***** EXTRACTED MATERIAL *****

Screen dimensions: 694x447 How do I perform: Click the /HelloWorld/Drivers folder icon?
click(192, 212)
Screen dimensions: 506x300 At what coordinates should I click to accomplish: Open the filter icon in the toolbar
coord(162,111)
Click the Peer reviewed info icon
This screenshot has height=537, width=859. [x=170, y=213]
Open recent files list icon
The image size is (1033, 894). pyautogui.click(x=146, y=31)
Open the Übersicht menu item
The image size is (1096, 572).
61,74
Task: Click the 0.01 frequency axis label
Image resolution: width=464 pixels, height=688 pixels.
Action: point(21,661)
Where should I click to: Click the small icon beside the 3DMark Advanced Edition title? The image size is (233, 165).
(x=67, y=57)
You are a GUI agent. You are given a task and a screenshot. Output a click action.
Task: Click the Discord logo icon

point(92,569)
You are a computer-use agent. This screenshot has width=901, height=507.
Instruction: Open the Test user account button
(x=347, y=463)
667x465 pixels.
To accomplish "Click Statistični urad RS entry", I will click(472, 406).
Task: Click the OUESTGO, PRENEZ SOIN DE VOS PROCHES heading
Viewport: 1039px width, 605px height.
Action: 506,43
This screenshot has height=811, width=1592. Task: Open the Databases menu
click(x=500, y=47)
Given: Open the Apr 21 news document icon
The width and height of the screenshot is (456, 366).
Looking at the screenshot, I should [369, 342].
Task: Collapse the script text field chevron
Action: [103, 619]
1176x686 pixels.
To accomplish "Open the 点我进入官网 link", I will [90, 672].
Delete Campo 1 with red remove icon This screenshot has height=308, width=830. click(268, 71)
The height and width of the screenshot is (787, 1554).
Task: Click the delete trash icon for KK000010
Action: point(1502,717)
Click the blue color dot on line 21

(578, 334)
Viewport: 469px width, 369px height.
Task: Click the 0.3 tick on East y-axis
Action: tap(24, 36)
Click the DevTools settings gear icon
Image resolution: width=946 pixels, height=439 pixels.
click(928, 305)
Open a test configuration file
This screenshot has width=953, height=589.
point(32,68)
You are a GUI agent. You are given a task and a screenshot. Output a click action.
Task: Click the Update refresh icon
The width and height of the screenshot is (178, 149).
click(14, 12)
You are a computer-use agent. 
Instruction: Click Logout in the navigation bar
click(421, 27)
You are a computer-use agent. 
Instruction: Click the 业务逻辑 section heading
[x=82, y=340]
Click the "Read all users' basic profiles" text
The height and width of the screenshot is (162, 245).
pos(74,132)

*****

• _WHAT IS NEEDED_
Return all of the listing above exactly, leaving nothing out.

• _RESULT_
Screen dimensions: 694x447 How do I perform: Click the /HelloWorld/Drivers folder icon?
click(192, 212)
Screen dimensions: 506x300 At what coordinates should I click to accomplish: Open the filter icon in the toolbar
coord(162,111)
Click the Peer reviewed info icon
This screenshot has height=537, width=859. [x=170, y=213]
Open recent files list icon
The image size is (1033, 894). pyautogui.click(x=146, y=31)
Open the Übersicht menu item
The image size is (1096, 572).
61,74
Task: Click the 0.01 frequency axis label
Image resolution: width=464 pixels, height=688 pixels.
Action: point(21,661)
Where should I click to: Click the small icon beside the 3DMark Advanced Edition title? The image size is (233, 165).
(x=67, y=57)
You are a GUI agent. You are given a task and a screenshot. Output a click action.
Task: Click the Discord logo icon

point(92,569)
You are a computer-use agent. This screenshot has width=901, height=507.
Instruction: Open the Test user account button
(x=347, y=463)
667x465 pixels.
To accomplish "Click Statistični urad RS entry", I will click(472, 406).
Task: Click the OUESTGO, PRENEZ SOIN DE VOS PROCHES heading
Viewport: 1039px width, 605px height.
Action: 506,43
This screenshot has height=811, width=1592. Task: Open the Databases menu
click(x=500, y=47)
Given: Open the Apr 21 news document icon
The width and height of the screenshot is (456, 366).
Looking at the screenshot, I should [369, 342].
Task: Collapse the script text field chevron
Action: [103, 619]
1176x686 pixels.
To accomplish "Open the 点我进入官网 link", I will [90, 672].
Delete Campo 1 with red remove icon This screenshot has height=308, width=830. click(268, 71)
The height and width of the screenshot is (787, 1554).
Task: Click the delete trash icon for KK000010
Action: point(1502,717)
Click the blue color dot on line 21

(578, 334)
Viewport: 469px width, 369px height.
Task: Click the 0.3 tick on East y-axis
Action: tap(24, 36)
Click the DevTools settings gear icon
Image resolution: width=946 pixels, height=439 pixels.
click(928, 305)
Open a test configuration file
This screenshot has width=953, height=589.
point(32,68)
You are a GUI agent. You are given a task and a screenshot. Output a click action.
Task: Click the Update refresh icon
The width and height of the screenshot is (178, 149).
click(14, 12)
You are a computer-use agent. 
Instruction: Click Logout in the navigation bar
click(421, 27)
You are a computer-use agent. 
Instruction: Click the 业务逻辑 section heading
[x=82, y=340]
Click the "Read all users' basic profiles" text
The height and width of the screenshot is (162, 245).
pos(74,132)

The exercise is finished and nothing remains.